§ Problem details:
Your answer should be a single number: the count of lines in the entries below that contain "screenshot".

§ Working data:
--- START ---

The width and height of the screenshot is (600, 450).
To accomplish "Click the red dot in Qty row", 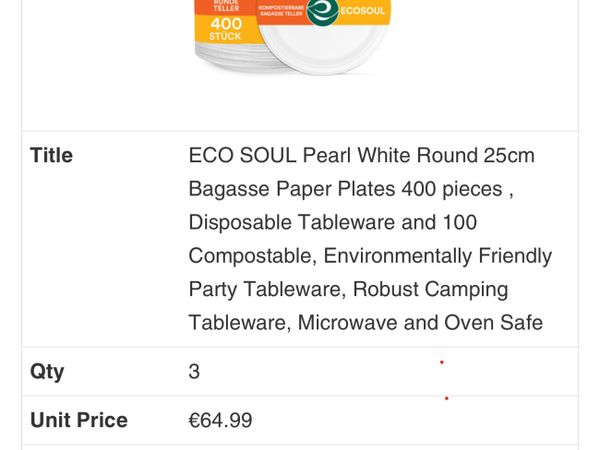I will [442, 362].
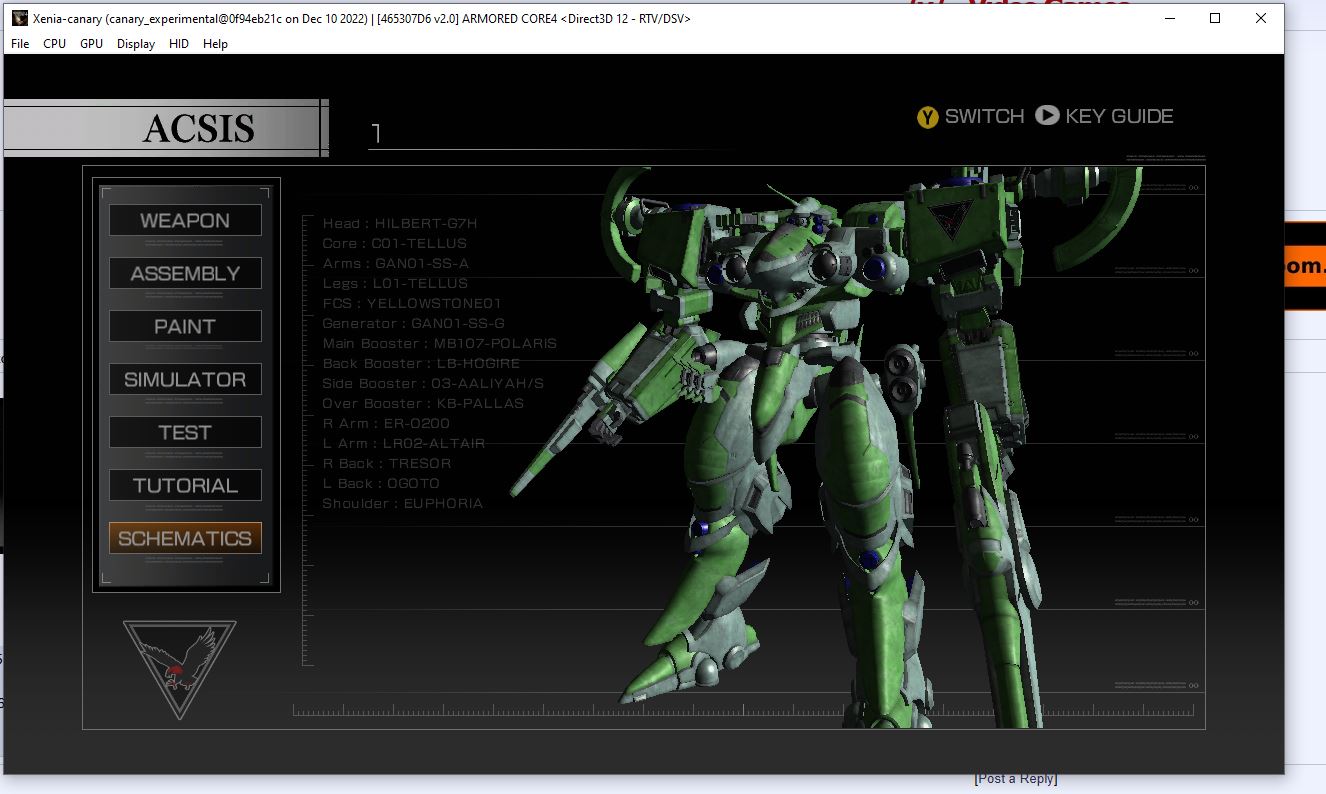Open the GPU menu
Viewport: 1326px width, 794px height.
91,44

--- END ---
--- START ---

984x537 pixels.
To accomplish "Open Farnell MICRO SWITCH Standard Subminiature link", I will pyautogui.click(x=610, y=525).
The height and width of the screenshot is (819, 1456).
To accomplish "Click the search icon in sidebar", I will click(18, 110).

--- END ---

§ Solution to this problem:
2